This is a final project for CIS 3203: Introduction to Artificial Intelligence. We created a netural network for pattern recognition of Hiragana characters using backpropagation algorithms with numpy (and without numpy but we used much smaller sample input data).
Kaito Tsutsui
Sahil Jartare
Each row of the input matrix below represents a single Hiragana character. Since we used 64 zeroes and ones to represent one Hiragana and gave 46 characters as input, the size of the matrix is 46x64.
$$
x =
\begin{bmatrix}
x_{11} & x_{12} & \cdots & x_{1\ 64}\\
x_{21} & x_{22} & \cdots & x_{2\ 64}\\
\vdots & \vdots & \ddots & \vdots\\
x_{46\ 1} & x_{46\ 2} & \cdots & x_{46\ 64}
\end{bmatrix}
$$
The expected output is a 46x46 identity matrix.
$$
y =
\begin{bmatrix}
1 & 0 & \cdots & 0\\
0 & 1 & \cdots & 0\\
\vdots & \vdots & \ddots & \vdots\\
0 & 0 & \cdots & 1
\end{bmatrix}
$$
To initialize all the weights, we used uniform distribution.
$w$ represents the weight matrix between input and hidden layer. The size is number of hidden nodes by number of each input data, which is 20x64 in this case.
$$
w =
\begin{bmatrix}
w_{11} & w_{12} & \cdots & w_{164}\\
w_{21} & w_{22} & \cdots & w_{264}\\
\vdots & \vdots & \ddots & \vdots\\
w_{201} & w_{202} & \cdots & w_{20~64}
\end{bmatrix}
$$
# w: NUM_OF_HIDDEN_NODES x Number of each input data
w = np.random.uniform(-0.5, 0.5, (NUM_OF_HIDDEN_NODES, x.shape[1]))
$b$ represents the bias matrix for the hidden nodes. The size is 1 by number of hidden nodes, which is 1x20 in this case.
$$
b =
\begin{bmatrix}
b_1 & b_2 & \cdots & b_{20}
\end{bmatrix}
$$
# b: 1 x NUM_OF_HIDDEN_NODES
b = np.random.uniform(-0.5, 0.5, NUM_OF_HIDDEN_NODES)
$u$ represents the weight matrix between hidden layer and output.

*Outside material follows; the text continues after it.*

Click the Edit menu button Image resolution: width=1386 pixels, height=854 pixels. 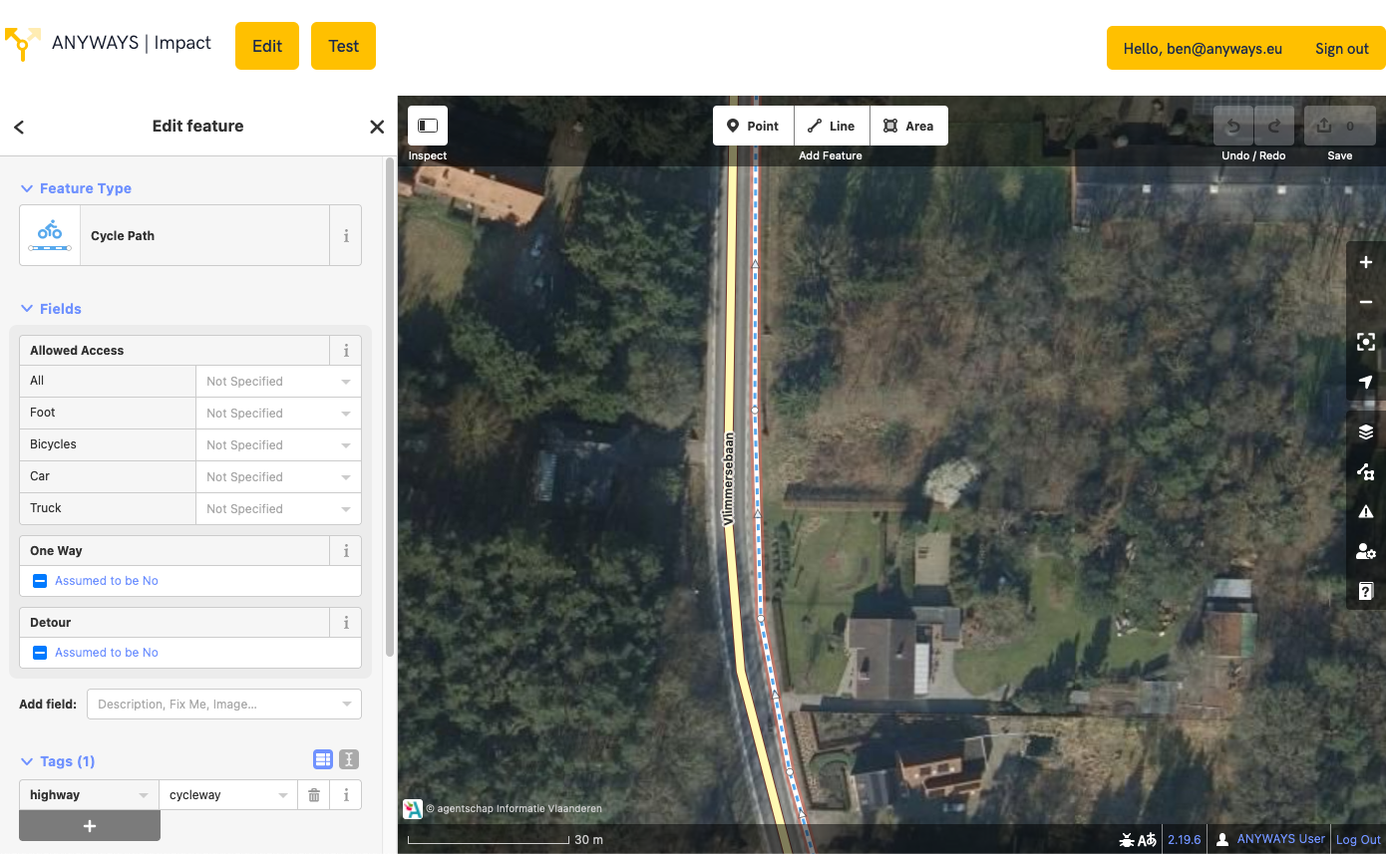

The size is number of hidden nodes by number of inputs, which is 20x46 in this case.
$$
u =
\begin{bmatrix}
u_{11} & u_{12} & \cdots & u_{146}\\
u_{21} & u_{22} & \cdots & u_{246}\\
\vdots & \vdots & \ddots & \vdots\\
u_{201} & u_{202} & \cdots & u_{20~46}
\end{bmatrix}
$$
# u: NUM_OF_HIDDEN_NODES x NUM_OF_INPUTS
u = np.random.uniform(-0.5, 0.5, (NUM_OF_HIDDEN_NODES, NUM_OF_INPUTS))
$ub$ represents the bias matrix for the output. The size is 1 by number of inputs, which is 1x46 in this case.
$$
ub =
\begin{bmatrix}
ub_1 & ub_2 & \cdots & ub_{46}
\end{bmatrix}
$$
# ub: 1 x NUM_OF_INPUTS
ub = np.random.uniform(-0.5, 0.5, NUM_OF_INPUTS)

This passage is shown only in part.